Immigration clears air over two CPJ journalists saga

IMMIGRATION Services Department yesterday cleared the air over misguided reports awash on social platforms and some international media that two journalists of the Committee to Protect Journalists (CPJ) were being detained in Tanzania, saying the latter were just questioned and released. 

The reason behind the interrogation of the Kenyan and South African journalists, Ms Muthoki Mumo and Angela Quintal respectively, on Wednesday evening, was that they were conducting activities against entry permits granted to them, according to the department’s spokesperson Ally Mtanda. 

On their release, the journalists spent the night at Dar es Salaam’s Southern Sun Hotel, contrary to reports that the two were detained until yesterday.

Yesterday, the authority gave back travel documents to the duo in the presence of their countries’ ambassadors to Tanzania.

“They were given their travel documents, including passports, and were also educated on particular law that they had violated,” Mr Mtanda told the ‘Daily News’ in a telephone interview. 

Director of Tanzania Information Services, which accredits people to work as journalists in the country, Dr Hassan Abbas, said normally foreign journalists who come to Tanzania for journalistic activities are given temporary press cards which last for 90 days.

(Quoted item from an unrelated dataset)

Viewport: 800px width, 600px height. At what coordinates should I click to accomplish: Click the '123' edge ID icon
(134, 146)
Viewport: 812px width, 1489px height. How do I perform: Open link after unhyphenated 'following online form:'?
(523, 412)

For foreign journalists who want to work permanently in the country, they are required to acquire a renewable one-year press card like the local journalists. 

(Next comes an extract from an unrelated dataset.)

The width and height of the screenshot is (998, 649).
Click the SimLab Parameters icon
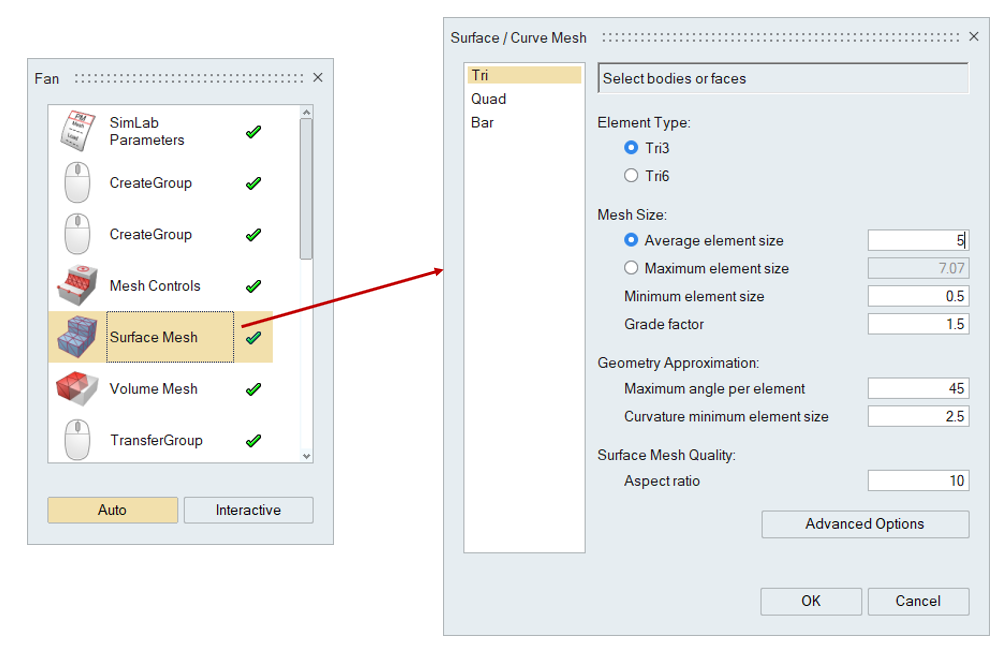[x=77, y=131]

“These embattled CPJ journalists have never applied for the press card. Therefore, apart from violating immigration laws, they have also infringed the Media Services Act, 2016,” said Dr Abbas who doubles as government’s chief spokesperson. 

He presumed that the two could have come for some other ‘hidden’ agenda, the reason they did not seek press cards from authorities.

The Tanzania Human Rights Defenders Coalition (THRDC) yesterday posted on social media, independently confirming that the two were not given any condition for the release of their travel documents.

“They were assured security and told to continue with their work. No charges are currently pending in any authority in Tanzania against the two,” the THRDC states.

Detailing on what had led to holding the two for interrogation, he said, the officers were on normal patrol and went to the hotel to make follow up on whether Ms Mumo and Quintal adhered to the conditions of their permits.

“When they requested for visa the two said the purpose of their entry was just a visit…but the Immigration officers established that they were conducting meetings with journalists without following proper procedures,” he said.

He added: “If they wanted to do activities other than what is spelt in their visas, they had to come to the Immigration Department and change their permits as the law requires.”

Social media was yesterday awash with the reports that the two staffers were detained in Dar es Salaam on Wednesday evening.